Interactions between molecules (subfactors) released by different T cell sets that yield a complete factor with biological (suppressive) activity

Abstract

T cells that have been immunized to express optimal levels of contact hypersensitivity upon adoptive transfer to normal animals can be inhibited from doing so by incubating them with an antigen-specific T suppressor factor. This factor is composed of at least two subunits which come from cells expressing different Ly phenotypes; an antigen-specific antigen-binding "subfactor" is made by an Ly-1 cell and a non-antigen-binding one is made by an Ly-2 cell. Neither of these cells nor their products express detectable amounts of major histocompatibility gene products. The mode of immunization plays an important role in determining which of these subfactors will be produced.
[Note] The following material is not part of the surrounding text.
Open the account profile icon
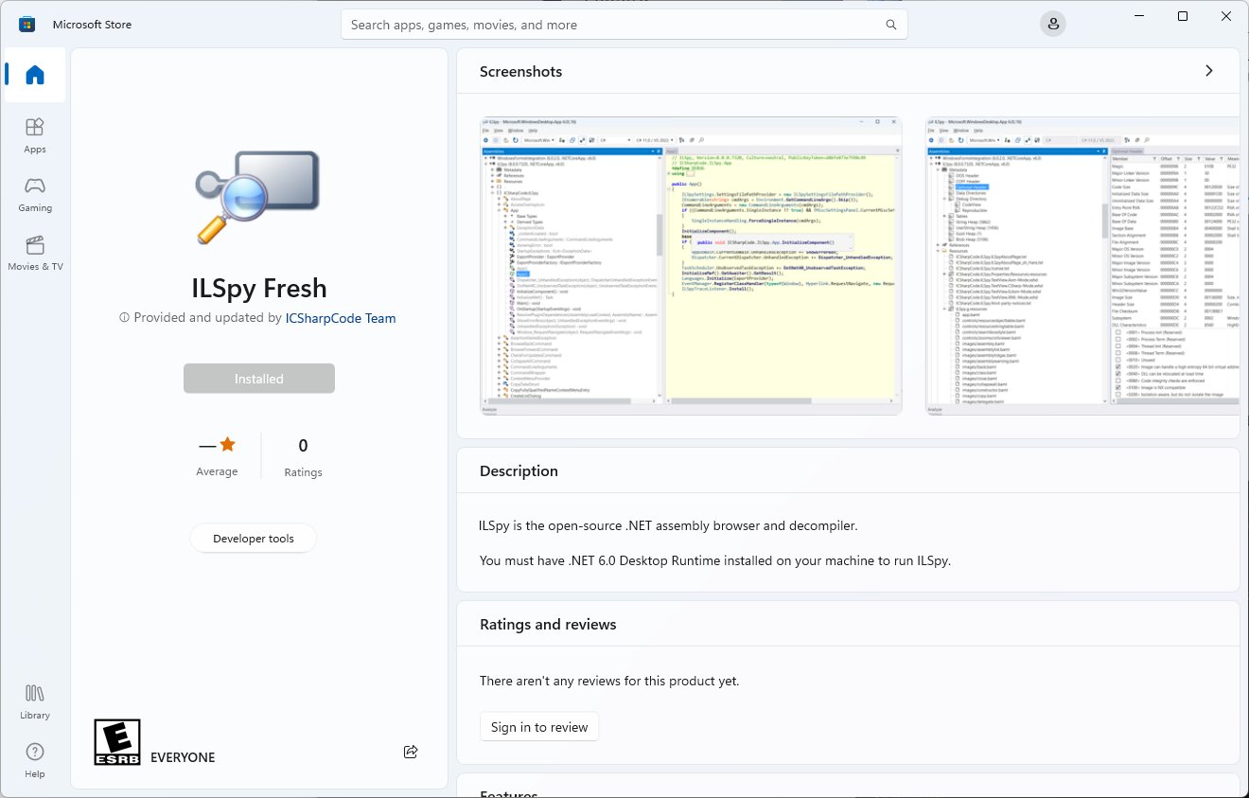The height and width of the screenshot is (798, 1249). click(1053, 24)
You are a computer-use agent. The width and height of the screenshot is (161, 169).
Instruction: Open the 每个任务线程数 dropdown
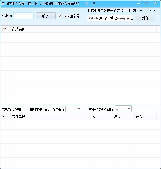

Painting the skin with a reactive hapten immunizes Ly-1 cells that secrete antigen-binding material, whereas intravenous injection of trinitrobenzenesulfonic acid activates Ly-2 cells to produce a second subunit that does not see antigen. There is reason to believe that the molecule that does not bind to antigen does have some antigen specificity. An analysis of the data at hand suggests that the antigen specificity stems from an interaction of the two subunits described with yet another subunit and that biological activity is dependent upon three macromolecules. Thus, the complex level of cellular interactions that regulate immunity may also be reflected in a similar type of complexity in the interaction between their biologically active cell-free products.